Israel has continued a devastating military offensive in the Gaza Strip since an Oct. 7, 2023 Hamas attack that claimed 1,200 lives and around 250 others were taken as hostages.
Nearly 41,000 Palestinians have since been killed, mostly women and children, vast tracts of Gaza lie in ruins and most of the population is homeless and in need of aid.
He warned that "the shadow of patriarchy still looms large" as "alarming" regressions on gender equality issues continue worldwide.
"At their most extreme, for example, in Afghanistan, despicable laws and policies are effectively erasing women from public life," he said.
He lamented that "hate and subtle, and sometimes not so subtle, misogyny online and offline are almost normalized."

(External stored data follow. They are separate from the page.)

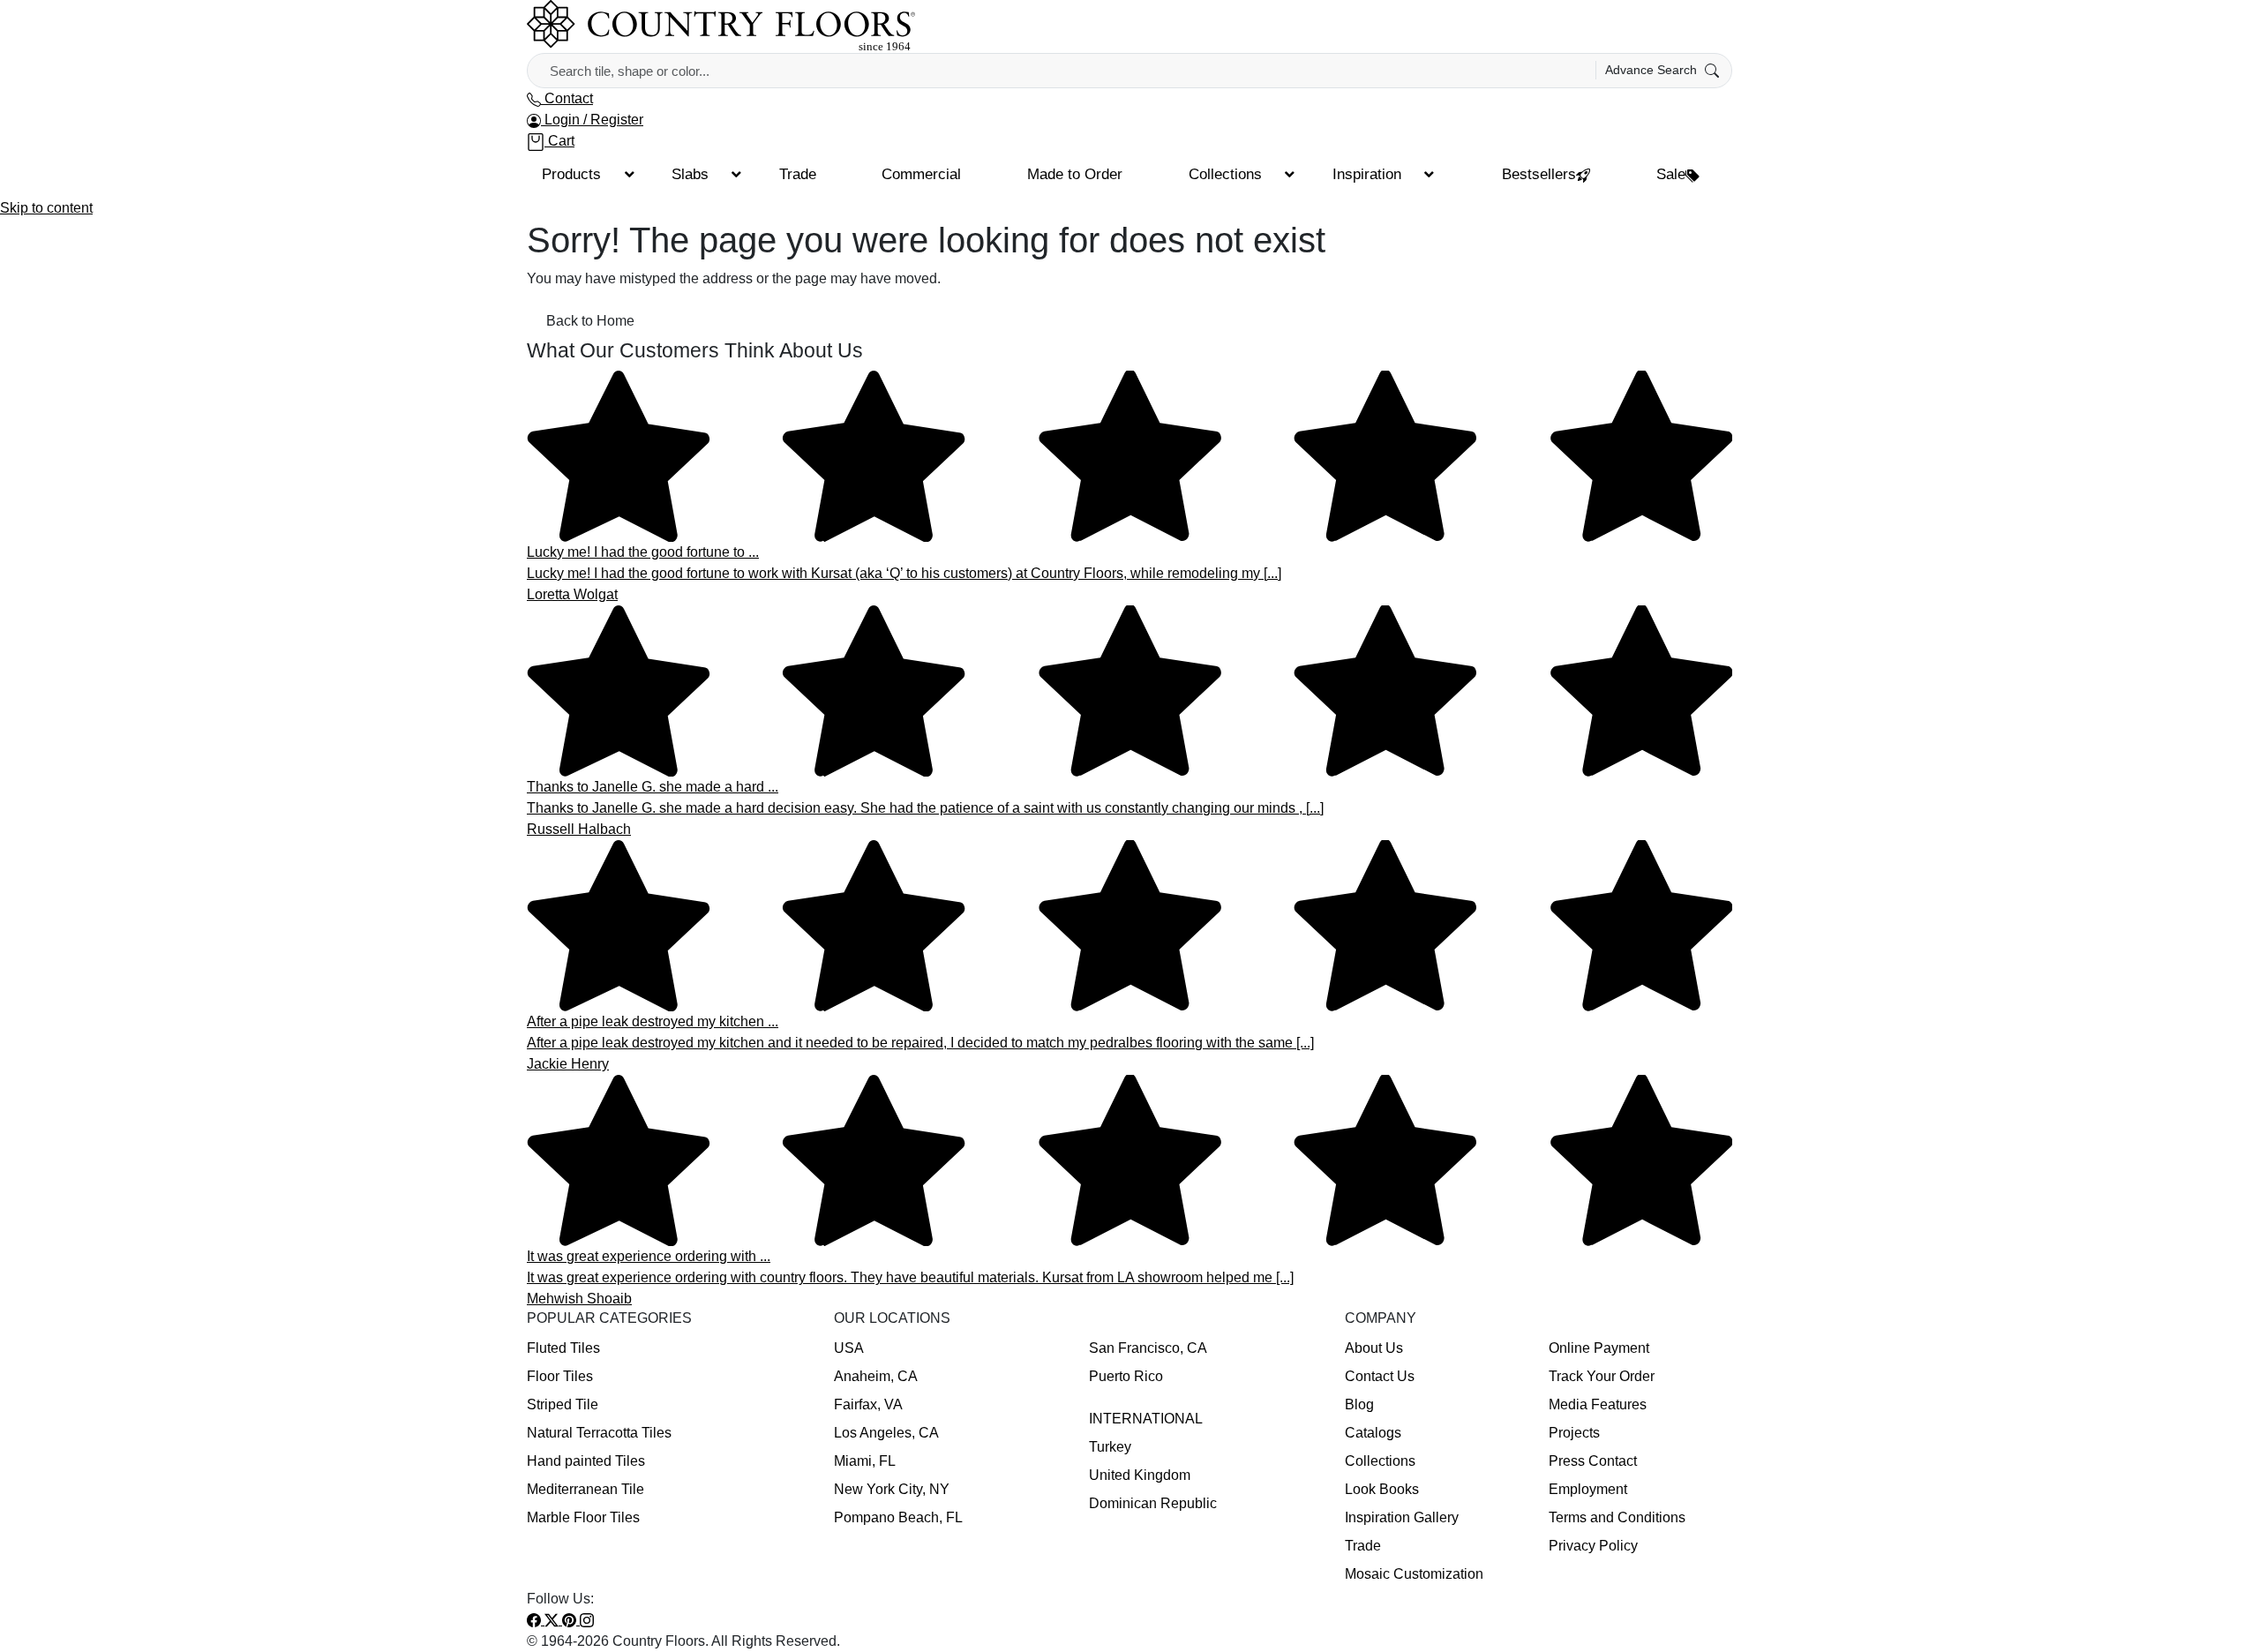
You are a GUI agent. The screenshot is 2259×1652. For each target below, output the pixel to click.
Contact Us (1380, 1376)
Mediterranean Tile (585, 1489)
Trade (1363, 1545)
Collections (1380, 1460)
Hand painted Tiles (586, 1460)
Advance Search (1652, 70)
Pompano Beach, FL (898, 1517)
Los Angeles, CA (886, 1432)
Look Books (1382, 1489)
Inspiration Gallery (1402, 1517)
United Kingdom (1139, 1475)
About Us (1374, 1347)
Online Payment (1599, 1347)
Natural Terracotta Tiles (599, 1432)
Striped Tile (562, 1404)
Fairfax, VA (868, 1404)
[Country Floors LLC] (721, 25)
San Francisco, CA (1148, 1347)
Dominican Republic (1153, 1503)
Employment (1588, 1489)
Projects (1574, 1432)
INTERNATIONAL (1146, 1418)
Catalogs (1373, 1432)
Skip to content (46, 207)
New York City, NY (891, 1489)
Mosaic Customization (1414, 1573)
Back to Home (590, 320)
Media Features (1598, 1404)
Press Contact (1593, 1460)
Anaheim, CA (876, 1376)
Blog (1359, 1404)
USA (849, 1347)
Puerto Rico (1126, 1376)
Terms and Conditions (1617, 1517)
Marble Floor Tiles (583, 1517)
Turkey (1110, 1446)
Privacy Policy (1593, 1545)
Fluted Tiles (563, 1347)
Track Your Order (1602, 1376)
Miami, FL (865, 1460)
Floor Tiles (560, 1376)
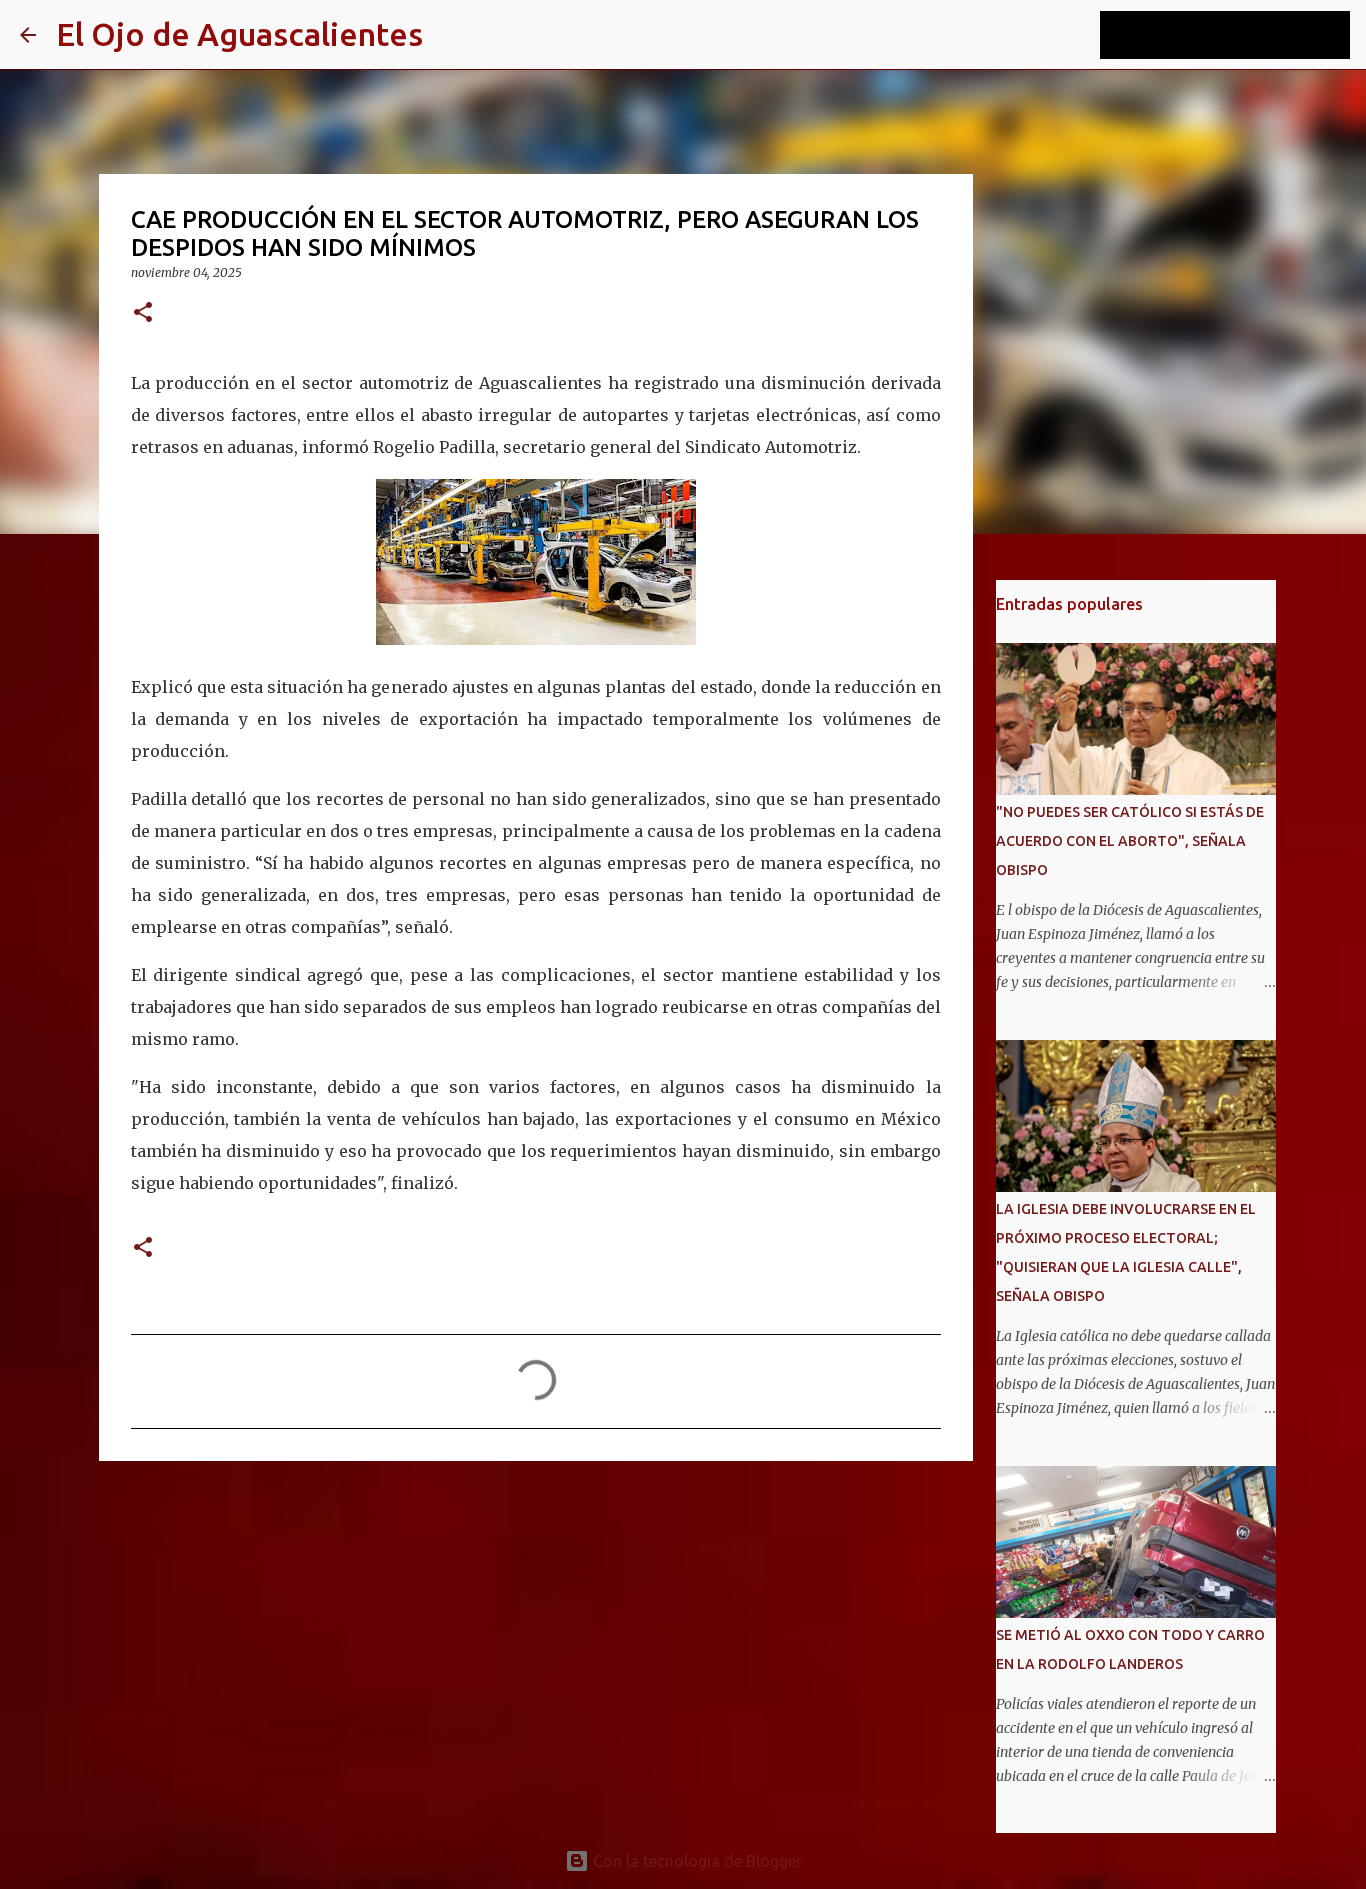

Women experience higher poverty rates than men in most parts of the world, while gender-based violence, including intimate partner violence, is "devastatingly" frequent and remains largely hidden, he said.
"Justice for victims and prevention efforts are woefully inadequate, in stark contradiction with the promise that 'all human beings are born free and equal," he added.
Racism, racial discrimination, xenophobia, and related intolerance continue to have a significant impact on societies around the world, Turk said.
These issues are often perpetuated by several factors, he said, including "entrenched power structures, vested interests, institutional inertia and harmful stereotypes, often rooted in legacies of colonialism and enslavement."
"Then there are those politicians, amplified by some media outlets, who scapegoat migrants, refugees, and minorities, as we have seen, for example, around electoral periods in Austria, France, Germany, Hungary, the United Kingdom and the United States of America, to name a few," he said. "They capitalize on anxiety and despair, pitting one group against the other, and they seek to distract and divide."
He also mentioned the violence directed at the UN staff and humanitarian workers, calling the detention of UN staff in Yemen "outrageous."
The "UN staff and humanitarian workers must never be targeted," he urged.
The six human rights staffers — one woman and five men — were arrested on June 6 together with seven other UN personnel.
"In every region around the world, we see deep-seated power dynamics at play to grab or hold on to power at the expense of universal human rights," Turk said.